11.01.2008 0

A Delicate Contract

  • On: 11/06/2008 11:43:15
  • In: Barack Obama
  • By Bill Wilson

    In any contract or business deal, the important points are always in the fine print, in the details below the surface. And as elections are short-term contracts between the American people and the government they select, looking at those details is vital to understanding the true nature of what was agreed to.

    This is never more true than with the recent election. Naturally everyone is focused on the big story, the election of Barack Obama to the Presidency. The speculation of who he will select for various positions, the inside jockeying for power, and the gut-retching self criticism of the Republicans all combine to give us a distorted view of the political reality.

    So, here are some points that are, for now, being overlooked, that will become news in the coming months:

    1. Taxes are not smart politics. Let us never forget that Barack Obama promised to cut taxes on 95% of Americans. Now, many people realize that what he was artfully saying was that approximately a third of the population would be getting checks in the mail from Uncle Sam. But many did not look at where he intends to get the money to hand out in these welfare payments. They are about to find out.

    But what President-elect Obama should consider is how the people who elected him reacted to tax increases where they were asked directly to vote on them this year:

    • Obama won Virginia in large part because of votes in northern Virginia and by winning Loundon County. At the same time they were voting for him, they were defeating a meals tax by a very large margin.

    • Colorado was a media darling, moving from the GOP to Obama. But a host of new taxes were all defeated at the same time. And, a move by the liberal Democrat Speaker of the Colorado House to repeal the state’s Taxpayer Bill of Rights was crushed.

    • In New Hampshire, another Obama state, voters expressed their hostility to ever-rising taxes and spending by voting in favor of a spending cap in Rochester by a 70 to 30 margin, despite an expensive NO campaign by union powerbrokers.

    There are many other examples. But the point is clear. Break your word Mr. President by hiking taxes and you will face an electorate that can become very surly and very unforgiving.

    2. Urban chic social policy has not become the majority. Regardless of where you stand on the issue of same-sex marriage, the fact is that California, Arizona and Florida—two of which gave Obama 82 electoral votes—outlawed same-sex marriage on Tuesday.

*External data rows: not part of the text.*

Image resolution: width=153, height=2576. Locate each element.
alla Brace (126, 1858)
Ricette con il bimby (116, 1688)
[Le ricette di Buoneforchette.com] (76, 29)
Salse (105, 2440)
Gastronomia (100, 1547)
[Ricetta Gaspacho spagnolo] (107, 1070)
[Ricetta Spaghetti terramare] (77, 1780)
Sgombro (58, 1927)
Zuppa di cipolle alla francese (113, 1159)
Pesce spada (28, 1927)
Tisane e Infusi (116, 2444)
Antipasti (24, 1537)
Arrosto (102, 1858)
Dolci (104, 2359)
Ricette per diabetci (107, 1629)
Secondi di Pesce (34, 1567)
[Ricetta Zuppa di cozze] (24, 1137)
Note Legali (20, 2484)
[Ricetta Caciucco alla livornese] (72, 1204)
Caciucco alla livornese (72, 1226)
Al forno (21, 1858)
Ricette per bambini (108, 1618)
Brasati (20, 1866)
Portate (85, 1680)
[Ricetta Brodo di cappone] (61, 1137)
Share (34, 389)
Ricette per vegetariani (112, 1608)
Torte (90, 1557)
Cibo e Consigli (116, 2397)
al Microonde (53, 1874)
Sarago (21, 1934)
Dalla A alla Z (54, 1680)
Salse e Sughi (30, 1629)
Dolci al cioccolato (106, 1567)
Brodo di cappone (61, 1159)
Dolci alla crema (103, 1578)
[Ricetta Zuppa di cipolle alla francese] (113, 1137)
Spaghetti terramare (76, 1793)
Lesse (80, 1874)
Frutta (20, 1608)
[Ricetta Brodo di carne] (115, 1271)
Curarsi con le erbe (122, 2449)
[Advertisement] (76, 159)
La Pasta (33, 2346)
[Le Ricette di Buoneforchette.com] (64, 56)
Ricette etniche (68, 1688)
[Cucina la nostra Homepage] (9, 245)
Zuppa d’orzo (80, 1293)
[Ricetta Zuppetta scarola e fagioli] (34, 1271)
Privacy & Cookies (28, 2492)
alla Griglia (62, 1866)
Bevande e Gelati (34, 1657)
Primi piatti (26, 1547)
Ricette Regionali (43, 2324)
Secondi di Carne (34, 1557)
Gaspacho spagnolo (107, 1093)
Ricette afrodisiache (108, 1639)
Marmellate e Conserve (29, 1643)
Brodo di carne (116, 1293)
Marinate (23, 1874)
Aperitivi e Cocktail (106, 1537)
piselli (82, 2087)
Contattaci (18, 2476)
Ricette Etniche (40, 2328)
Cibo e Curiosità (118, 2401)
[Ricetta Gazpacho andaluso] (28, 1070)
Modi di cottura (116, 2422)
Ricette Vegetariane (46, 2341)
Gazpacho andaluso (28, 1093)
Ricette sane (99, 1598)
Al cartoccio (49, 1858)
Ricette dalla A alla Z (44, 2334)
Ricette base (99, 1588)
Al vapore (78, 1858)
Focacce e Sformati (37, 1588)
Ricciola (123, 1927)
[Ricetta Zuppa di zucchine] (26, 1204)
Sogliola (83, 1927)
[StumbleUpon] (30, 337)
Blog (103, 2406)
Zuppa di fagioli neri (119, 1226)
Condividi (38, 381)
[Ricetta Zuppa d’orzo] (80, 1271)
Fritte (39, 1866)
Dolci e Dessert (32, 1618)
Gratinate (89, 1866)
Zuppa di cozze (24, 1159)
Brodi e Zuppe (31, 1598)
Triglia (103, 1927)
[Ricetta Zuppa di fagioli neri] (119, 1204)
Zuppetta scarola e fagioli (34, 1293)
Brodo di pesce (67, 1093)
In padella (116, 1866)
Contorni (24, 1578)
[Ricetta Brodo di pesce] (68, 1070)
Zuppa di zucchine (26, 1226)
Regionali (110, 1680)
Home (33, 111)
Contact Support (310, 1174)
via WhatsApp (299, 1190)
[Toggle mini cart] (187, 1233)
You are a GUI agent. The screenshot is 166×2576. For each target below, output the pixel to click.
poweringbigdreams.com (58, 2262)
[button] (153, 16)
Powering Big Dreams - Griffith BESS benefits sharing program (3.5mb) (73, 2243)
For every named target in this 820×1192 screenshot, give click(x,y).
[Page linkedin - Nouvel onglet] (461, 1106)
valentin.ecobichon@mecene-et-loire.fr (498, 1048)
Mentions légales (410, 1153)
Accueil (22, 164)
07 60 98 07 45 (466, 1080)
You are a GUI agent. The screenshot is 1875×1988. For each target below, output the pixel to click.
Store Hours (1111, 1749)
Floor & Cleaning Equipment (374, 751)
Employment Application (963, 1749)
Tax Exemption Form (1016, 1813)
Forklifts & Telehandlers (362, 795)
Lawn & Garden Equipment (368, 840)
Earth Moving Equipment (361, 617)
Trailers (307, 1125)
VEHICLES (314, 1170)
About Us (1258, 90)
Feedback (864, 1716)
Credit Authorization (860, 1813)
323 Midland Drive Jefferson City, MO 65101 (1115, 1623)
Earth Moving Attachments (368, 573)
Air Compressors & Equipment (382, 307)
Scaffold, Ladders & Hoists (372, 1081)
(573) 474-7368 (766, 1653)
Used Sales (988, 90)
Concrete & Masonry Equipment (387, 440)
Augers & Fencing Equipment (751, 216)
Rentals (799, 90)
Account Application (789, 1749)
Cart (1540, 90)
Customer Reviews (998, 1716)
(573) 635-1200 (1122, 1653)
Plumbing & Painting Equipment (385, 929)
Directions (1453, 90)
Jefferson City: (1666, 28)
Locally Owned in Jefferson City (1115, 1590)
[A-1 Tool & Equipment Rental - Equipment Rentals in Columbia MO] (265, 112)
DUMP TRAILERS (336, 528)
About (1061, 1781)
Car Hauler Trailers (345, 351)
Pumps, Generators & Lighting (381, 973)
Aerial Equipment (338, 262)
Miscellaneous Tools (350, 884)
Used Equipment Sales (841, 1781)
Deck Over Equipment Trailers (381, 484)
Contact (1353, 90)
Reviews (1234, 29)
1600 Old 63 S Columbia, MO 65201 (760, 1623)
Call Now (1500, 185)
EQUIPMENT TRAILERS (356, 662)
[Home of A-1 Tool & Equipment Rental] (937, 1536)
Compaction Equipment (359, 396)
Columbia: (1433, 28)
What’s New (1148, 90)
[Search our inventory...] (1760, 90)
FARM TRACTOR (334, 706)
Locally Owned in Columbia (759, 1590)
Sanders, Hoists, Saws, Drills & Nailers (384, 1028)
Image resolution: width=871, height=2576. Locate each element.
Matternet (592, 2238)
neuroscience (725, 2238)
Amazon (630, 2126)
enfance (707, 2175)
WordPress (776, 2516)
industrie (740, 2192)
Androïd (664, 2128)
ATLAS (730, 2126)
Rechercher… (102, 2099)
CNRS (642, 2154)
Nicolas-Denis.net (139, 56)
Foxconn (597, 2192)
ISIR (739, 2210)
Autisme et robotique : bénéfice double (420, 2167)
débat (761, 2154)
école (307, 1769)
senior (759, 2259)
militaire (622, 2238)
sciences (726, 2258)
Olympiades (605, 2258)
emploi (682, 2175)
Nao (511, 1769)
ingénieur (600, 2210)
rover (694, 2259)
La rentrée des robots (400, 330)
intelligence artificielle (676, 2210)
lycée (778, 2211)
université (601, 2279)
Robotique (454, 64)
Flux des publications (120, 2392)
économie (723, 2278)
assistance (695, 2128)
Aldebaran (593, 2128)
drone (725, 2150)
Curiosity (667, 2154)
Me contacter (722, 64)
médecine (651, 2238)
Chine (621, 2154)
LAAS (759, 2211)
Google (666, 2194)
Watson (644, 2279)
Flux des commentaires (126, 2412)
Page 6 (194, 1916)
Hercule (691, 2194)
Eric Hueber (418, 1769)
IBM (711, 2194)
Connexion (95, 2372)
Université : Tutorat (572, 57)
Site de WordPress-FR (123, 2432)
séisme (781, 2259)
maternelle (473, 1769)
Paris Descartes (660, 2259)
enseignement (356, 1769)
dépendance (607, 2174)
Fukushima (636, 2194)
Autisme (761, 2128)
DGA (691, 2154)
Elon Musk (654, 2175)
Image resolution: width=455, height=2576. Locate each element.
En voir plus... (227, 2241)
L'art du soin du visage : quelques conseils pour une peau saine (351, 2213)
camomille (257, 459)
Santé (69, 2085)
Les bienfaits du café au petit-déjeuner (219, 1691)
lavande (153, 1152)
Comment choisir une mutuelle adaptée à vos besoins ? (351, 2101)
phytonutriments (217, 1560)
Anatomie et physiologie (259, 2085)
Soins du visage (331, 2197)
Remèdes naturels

The Abortion debate has clearly settled into a trench warfare position but that doesn’t mean bold moves in either direction will find favor.

    3. And finally, while the political observers point with smug and knowing smiles to the fact that the GOP no longer has a single member of Congress from New England, they overlook the impact on the GOP of such a situation. The GOP is now more ideologically united than at any time in recent memory. It is down, it is searching for ways to communicate and refine its machinery. But there is very little dispute inside over direction. Once that unity of purpose is combined with resolve and a cleaning out of the damage done by the “compassionate conservatives” the GOP will be a force Nancy Pelosi and Barack Obama will find much more difficult to defeat.

    In a last gasp of appeasement, John McCain’s concession speech called on all Republicans to join the Obama bandwagon. This siren’s song is being sung by editorials and commentary in every corner of the country. Give up the “partisanship” they whine. Let us all become one big happy family, they plea. But these are nothing more than sugar-coated offers of total surrender.

    As the details of the elections show, there is no willingness on the part of the people to surrender on taxes. There is no desire to further distort the culture. And there is scant support among the tens of millions of voters who did not vote for Barack Obama to concede to an agenda written by 1960’s hippies and leftist radicals.

    In the coming days, we will learn more about exactly what the people said on Tuesday. But one thing is crystal clear right now: This is no time to be surrendering and certainly no time to be conceding core principles.

    The American people may have signed a 4-year contract with Barack Obama, but the terms under which they decide if it has been violated are yet to be determined. Those may yet be defined by a newly-invigorated GOP. An Obama administration will have to walk a fine line in order to keep a Congressional majority, and to pave a road to re-election.

    Bill Wilson is the President of Americans for Limited Government.